_本文抜粋_
# # # # #

そのブッシュ大統領は、15日の木曜日には被災以降4度目となる「現地入り」を
して、ニューオーリンズのフレンチクオーター地区から、全米に向けて演説をしまし
た。有名なセントルイス礼拝堂をライトアップして背景にしながら、大統領が1人で
話すという趣向でした。ナマの舞台での聴衆はなしというセッティングでした。
とは言っても、20分強の演説は、ニュース専門局だけでなく、三大ネットワーク
でも特別編成として生中継されました。911直後の「上下両院議会演説」に匹敵す
る大掛かりな演出です。しかも、その中で、被災地区の復興資金として、連邦政府と
して巨額の援助を約束しています。総額で200ビリオン(日本円で22兆円)とも
いわれる支出の中には、仕事を失った被災者に対して、1人一律5千ドル(55万円)
の職業訓練費用を与えるというものまで含まれていました。
私には、演説の中でブッシュ大統領が遺体収容作業に当たっている検死官の人々へ
の慰労を何度も強調していたのは良かったと思います。ですが、改めて「今回の対応
の責任は自分にある」と述べた点や、大統領の演説の中で「離散家族の消息問い合わ
せのフリーダイヤル」が何度も強調された点などは大統領演説としては異例というム
ードを感じました。妙に率直で実務的な内容が、他の部分の美辞麗句とはミスマッチ
を起こしていたからです。またこれは大統領演説とは別ですが、「災害復興の過程で
政府職員の不正行為、着服行為があった時の密告用フリーダイヤル」を同じ木曜日か
らFBIが何度も流しているのも、何となく気持ちを暗くさせます。
そんな中、16日の金曜日はハリケーンの犠牲者に対する一斉追悼ということで、
ワシントンの国立礼拝堂ではブッシュ大統領も列席して、追悼礼拝が行われました。

# # # # #

_提供情報_
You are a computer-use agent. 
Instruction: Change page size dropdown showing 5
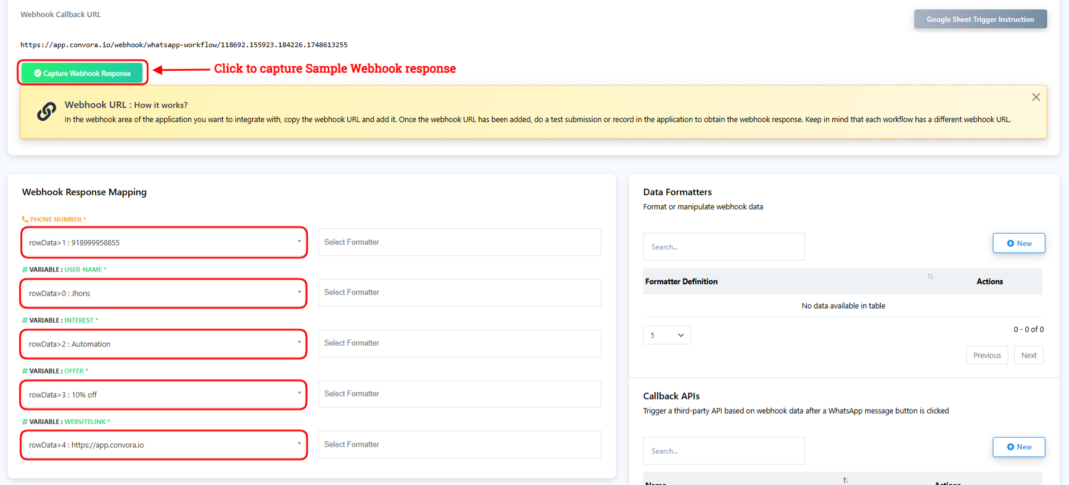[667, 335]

# # # # #

_課題一覧_
[a] 大統領演説についての本文抜粋のうち、「の職業訓練費用を与えるというものまで含まれていました。」から始まり「らFBIが何度も流しているのも、何となく気持ちを暗くさせます。」で終わる部分を、一字一句変えずに書き写してください。
[b] ハリケーン被災後のブッシュ大統領の演説を扱った文章を、最後の文の次から書き継いでください。

_解答_
[a]
の職業訓練費用を与えるというものまで含まれていました。
私には、演説の中でブッシュ大統領が遺体収容作業に当たっている検死官の人々へ
の慰労を何度も強調していたのは良かったと思います。ですが、改めて「今回の対応
の責任は自分にある」と述べた点や、大統領の演説の中で「離散家族の消息問い合わ
せのフリーダイヤル」が何度も強調された点などは大統領演説としては異例というム
ードを感じました。妙に率直で実務的な内容が、他の部分の美辞麗句とはミスマッチ
を起こしていたからです。またこれは大統領演説とは別ですが、「災害復興の過程で
政府職員の不正行為、着服行為があった時の密告用フリーダイヤル」を同じ木曜日か
らFBIが何度も流しているのも、何となく気持ちを暗くさせます。

[b]
前日のニューオーリンズでの演説でも、「犠牲者の棺の前にひざまずいて・・・」と
いう宗教がかったセリフを言ったり、宗教団体の献身を強調していましたから、あく
まで宗教保守の支持を背景にした「ブッシュ流」で行くということなのでしょう。
今回のハリケーン対応に関しても、そんな宗教色があり、また「起業家精神(アン
トレプレナーシップ)」による復興を訴えて、あくまで「オーナーシップ社会」にこ
だわったり、ある種「ブッシュ流」を「なりふり構わず」に貫こうとしているのです。
ただ、ただでさえ財政危機のアメリカ連邦政府には、潤沢な資金などあるはずがあ
りません。演説の翌日の16日金曜日には、ブッシュ大統領は「カトリーナ被災者支
援のために増税はしない、全て他の部分での費用カットで捻出する」という声明を発
表しています。今週はスッタモンダの揚げ句、米国本土の軍事基地の削減が本決まり
になりましたから、今度はどんな予算カットなのか、と色々な憶測が出ているようで
す。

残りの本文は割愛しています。